§ WHAT TO DO: Gather every line of the data below that contains the string "Task", and copy each one out in full.

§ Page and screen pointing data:

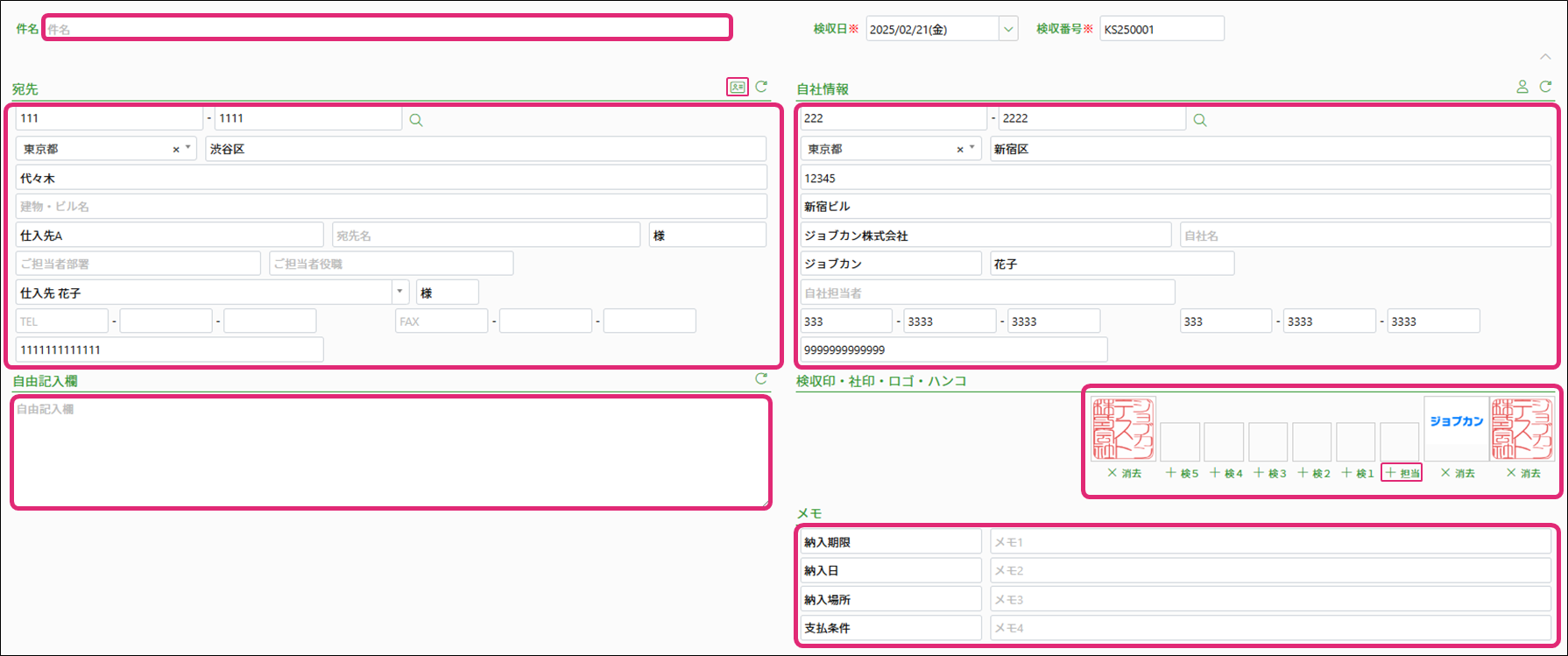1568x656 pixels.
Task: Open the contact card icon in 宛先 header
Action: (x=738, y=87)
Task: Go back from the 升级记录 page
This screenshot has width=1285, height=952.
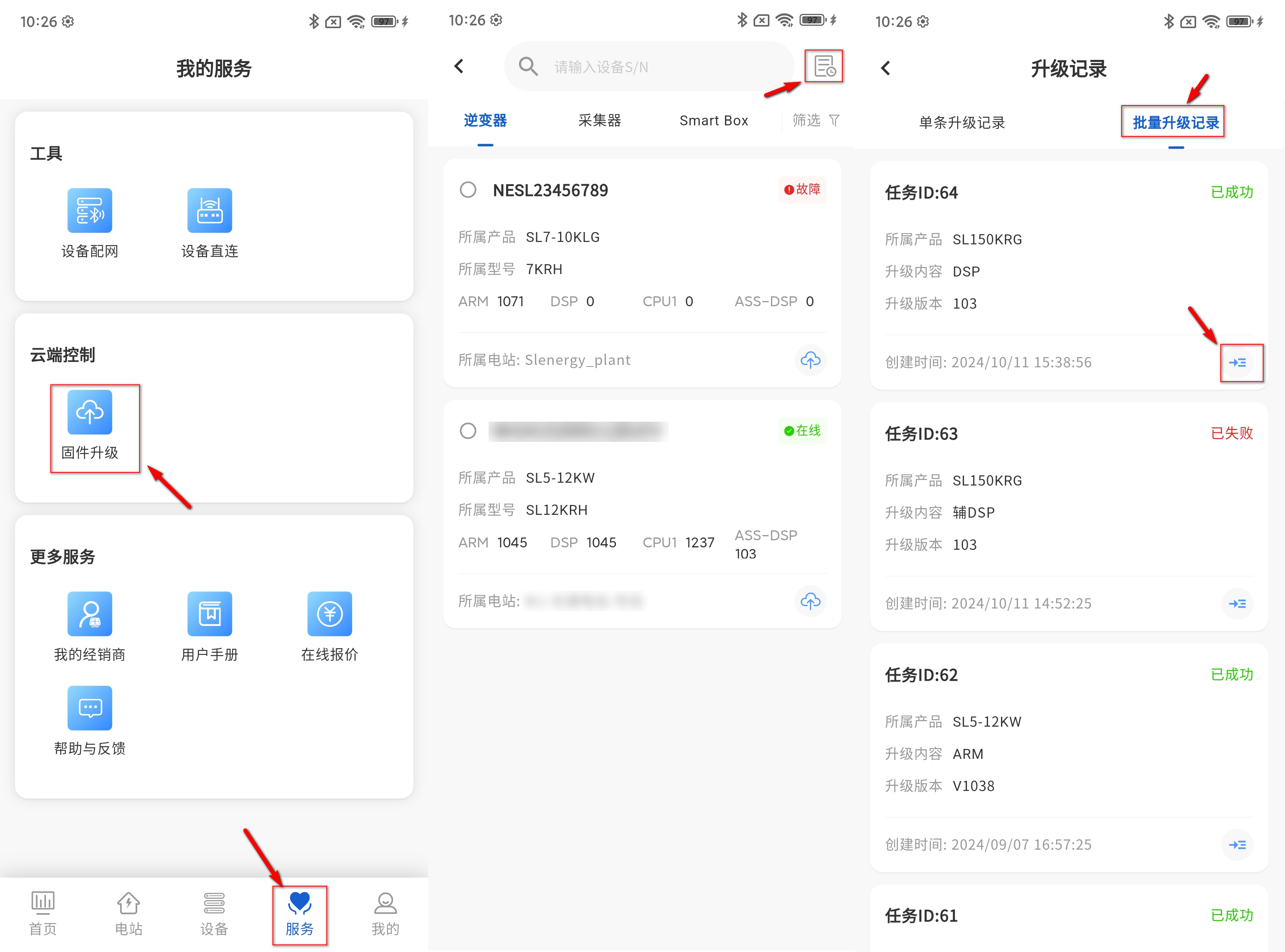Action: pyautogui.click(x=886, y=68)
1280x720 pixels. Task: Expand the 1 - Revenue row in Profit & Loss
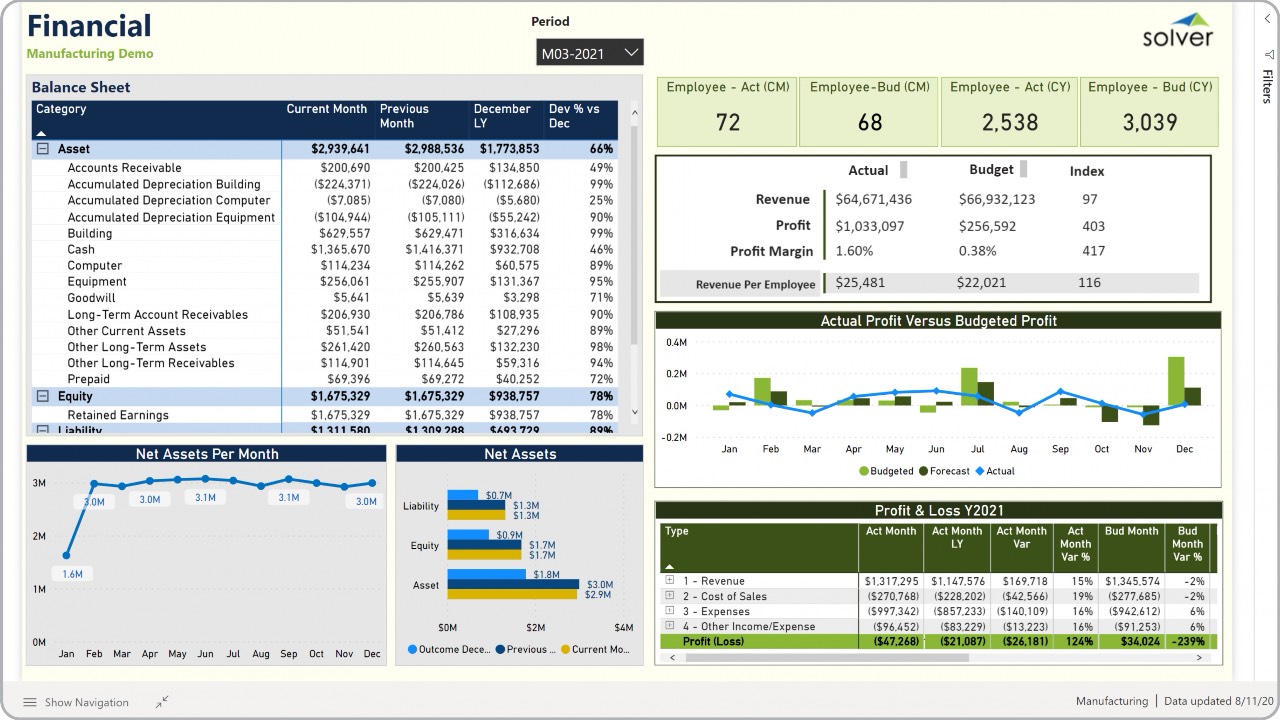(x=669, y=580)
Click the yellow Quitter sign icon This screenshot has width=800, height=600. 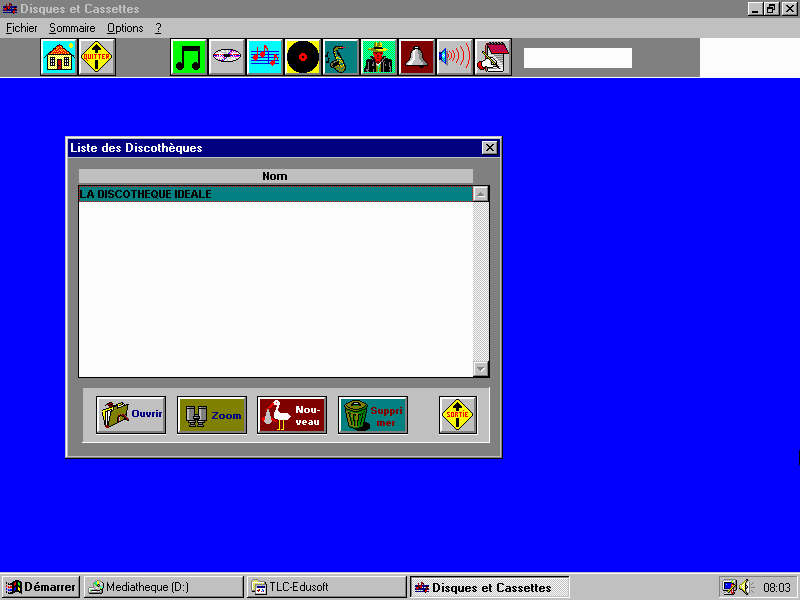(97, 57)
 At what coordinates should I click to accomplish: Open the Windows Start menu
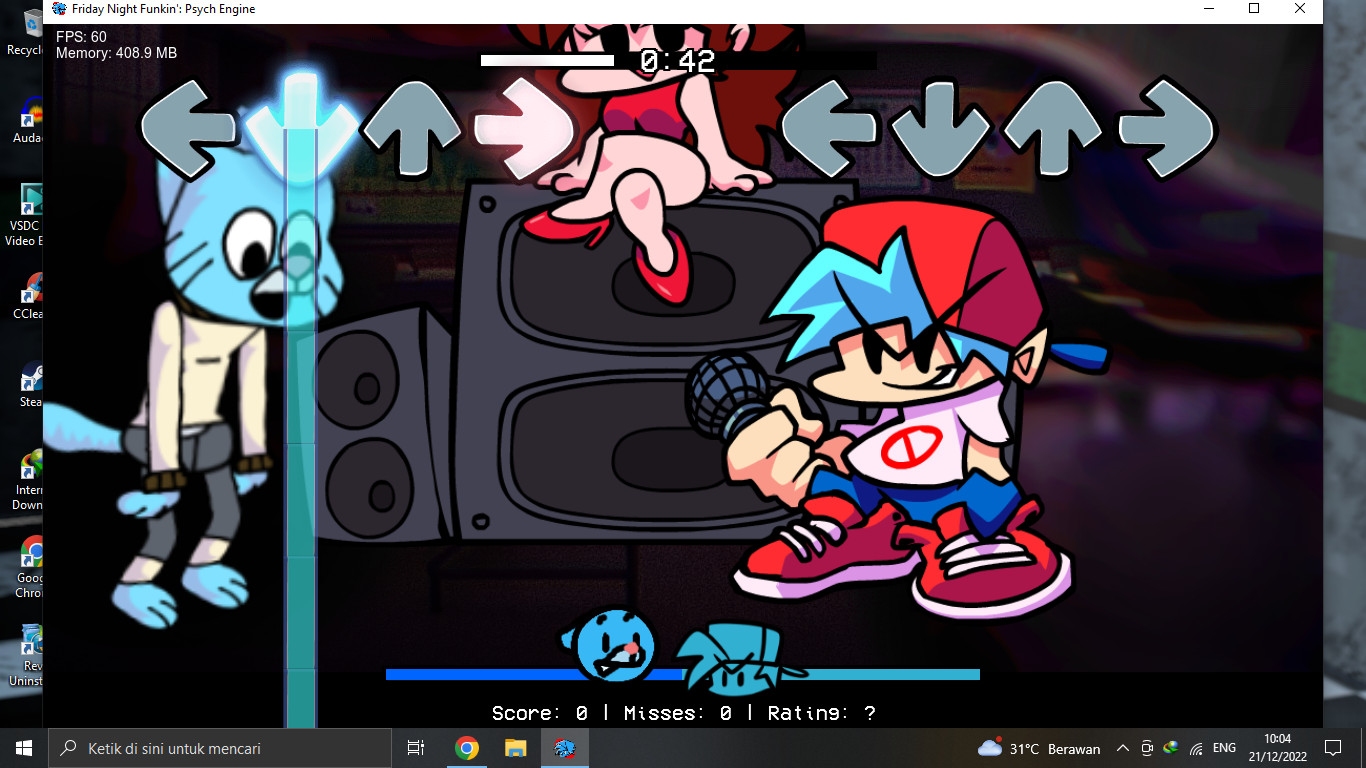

§ FULL OUTPUT:
Task: Open the contact card icon in 宛先 header
Task: Go back from the 升级记录 page
1280x720 pixels. Task: Expand the 1 - Revenue row in Profit & Loss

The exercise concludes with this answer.